The Man from U.N.C.L.E.

The Man from U.N.C.L.E. ( IMDB : 7,4 )
Yılın gözde filmlerinden birinde sıra. Benim dikkatimi ‘David Beckham’da filmde oynuyormuş’ diye duyduğumda çeken bu film meğer 1964-1968 yılları arasında aynı isimle yayımlanan bir dizinin günümüz versiyonuymuş. Hikaye yine 60′lı yılların hikayesi ve aksiyonlu bir macera-komedi filmi, The Man from U.N.C.L.E.  

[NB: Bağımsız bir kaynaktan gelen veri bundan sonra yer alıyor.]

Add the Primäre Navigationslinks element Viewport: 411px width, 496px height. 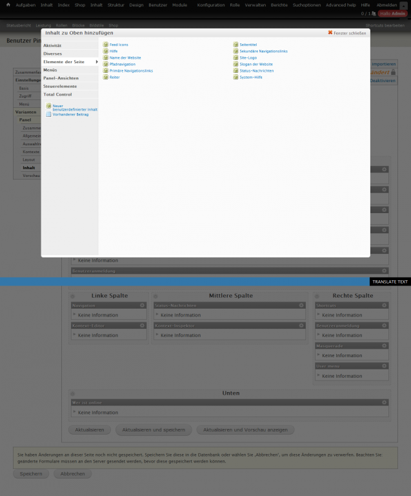(131, 70)
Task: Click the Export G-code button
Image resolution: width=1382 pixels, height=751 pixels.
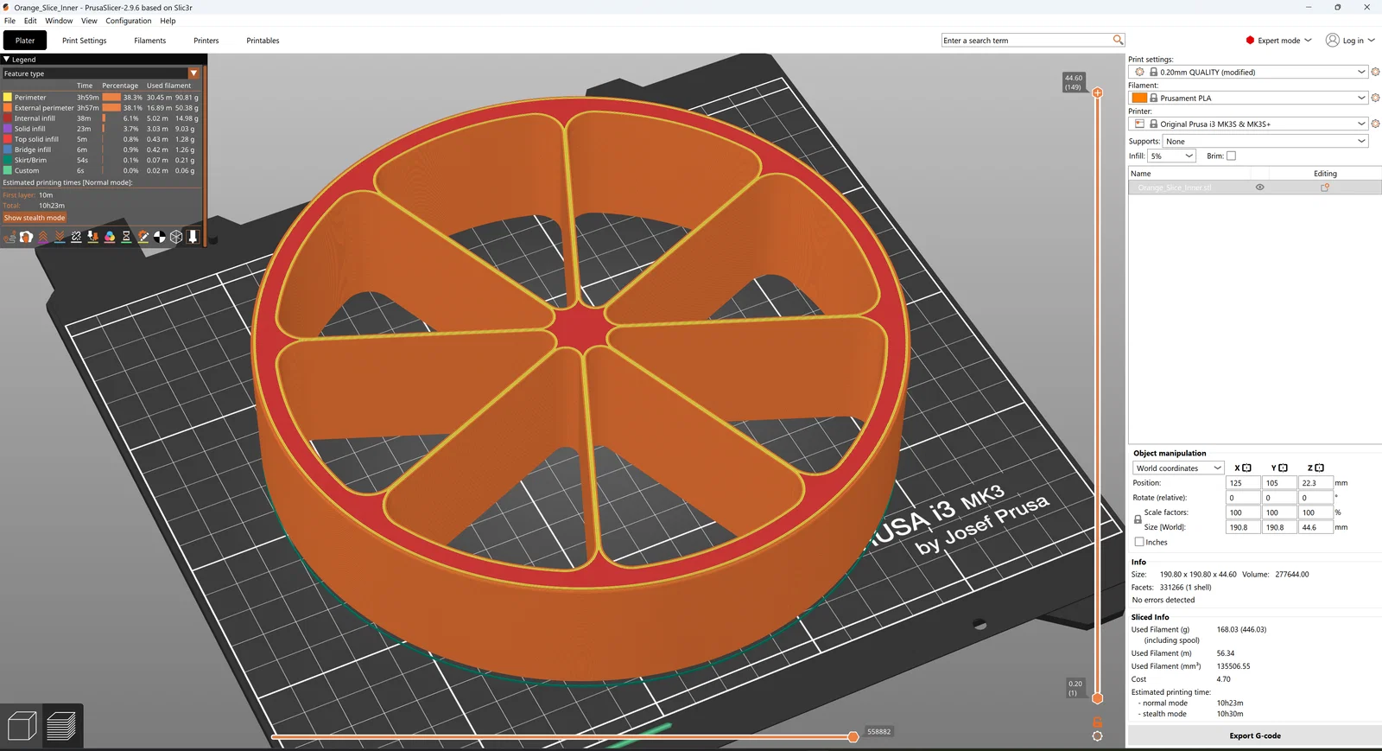Action: click(x=1255, y=735)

1960′lı yıllarda, 2. Dünya Savaşı döneminde geçiyor film. Almanya’da Berlin duvarının yapıldığı dönemde başlıyor. Rusya ve Amerika arasında o zamanlarda süre gelen çekişmeye bir CIA ajanı, Solo, ve bir KGB ajanı, Kuryakin, bir şekilde dahil oluyor. Birbirlerinin peşinde olduğunu zannederken bir anda ortak olan bu ikiliye Alman bir bilim adamının kızı Gaby’de dahil oluyor. Dünyanın felaketin eşiğinden dönmesi için bu üçlü bir iş birliği içine giriyor.

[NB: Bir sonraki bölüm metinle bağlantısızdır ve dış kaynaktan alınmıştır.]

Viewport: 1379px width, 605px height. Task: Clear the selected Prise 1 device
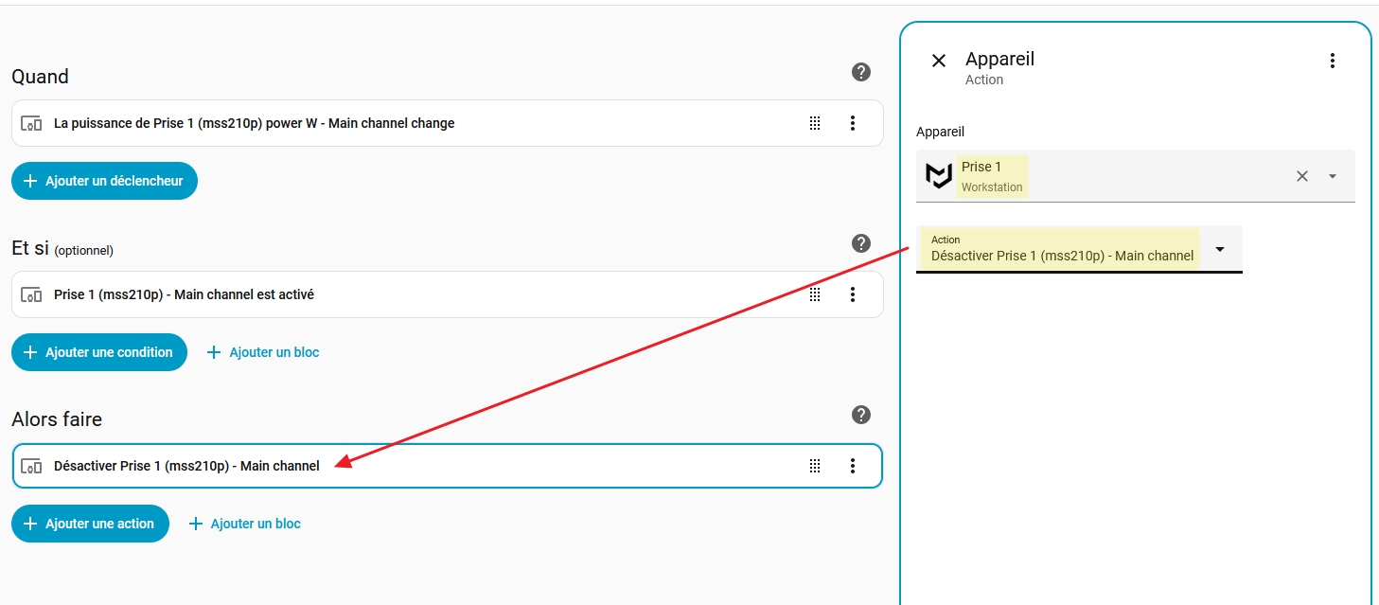1301,176
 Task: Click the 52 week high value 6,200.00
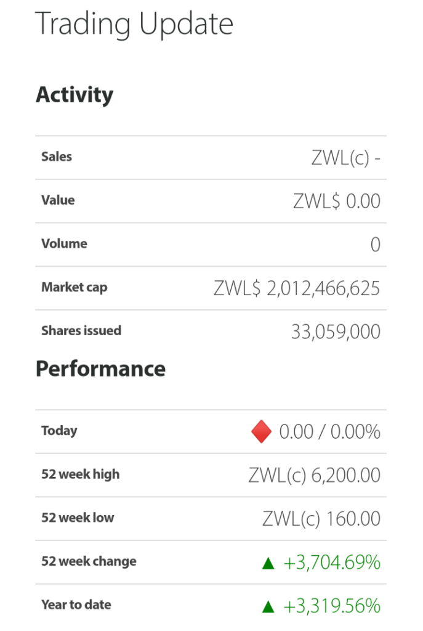pos(315,475)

Bana kalırsa tanıtımlarında vadettiği aksiyon, beklentinin altında kalmış. Çok daha zekice tasarlanmış sahneler beklerken bir sonraki adımın kolayca tahmin edilebileceği sahneler oldukça fazla. Henry Cavill ve Armie Hammer’ın karizmasına diyecek yok ki oynadıkları rollere de fazlasıyla yakışmışlar. Ancak üçüncü ajanı oynayan Alicia Vikander için aynı şeyi söyleyemeyeceğim. Benim için dramda kendine has bir etkileyiciliği olan ve sadece gözleriyle bile oynayan  Vikander, bu rol için fazla durgun kalmış, enerjisi eksik bir hali var. Tüm bunların dışında filmin bu kadar beğenilmesinin ve benim içinde puanının yüksek olmasının tek sebebi sanırım müzikleri. Mükemmel bir soundtrack yapmışlar film için ve sahnelere göre çok güzel ayarlamışlar hepsini. Ritme kaptırıyorsunuz kendinizi resmen. Benim gözümde bir diğer artı da film boyunca sadece İngilizce değil, Rusça, Almanca, İtalyanca’nın da kullanılmasıydı. Dillerin filme kattığı hava bir başka güzeldi.
Klasik bir ajan filminin çokta ötesine geçemese de müzikleriyle gönlümü fetheden The Man from U.N.C.L.E.’ın gişe başarısına bakılırsa ikincisinin çekilip çekilmeyeceği muamma ancak çekilirse eğer yolları İstanbul’a düşecek gibi görünüyor, e o zaman bizim içinde izlemek şart olur. Puanım, 7,0.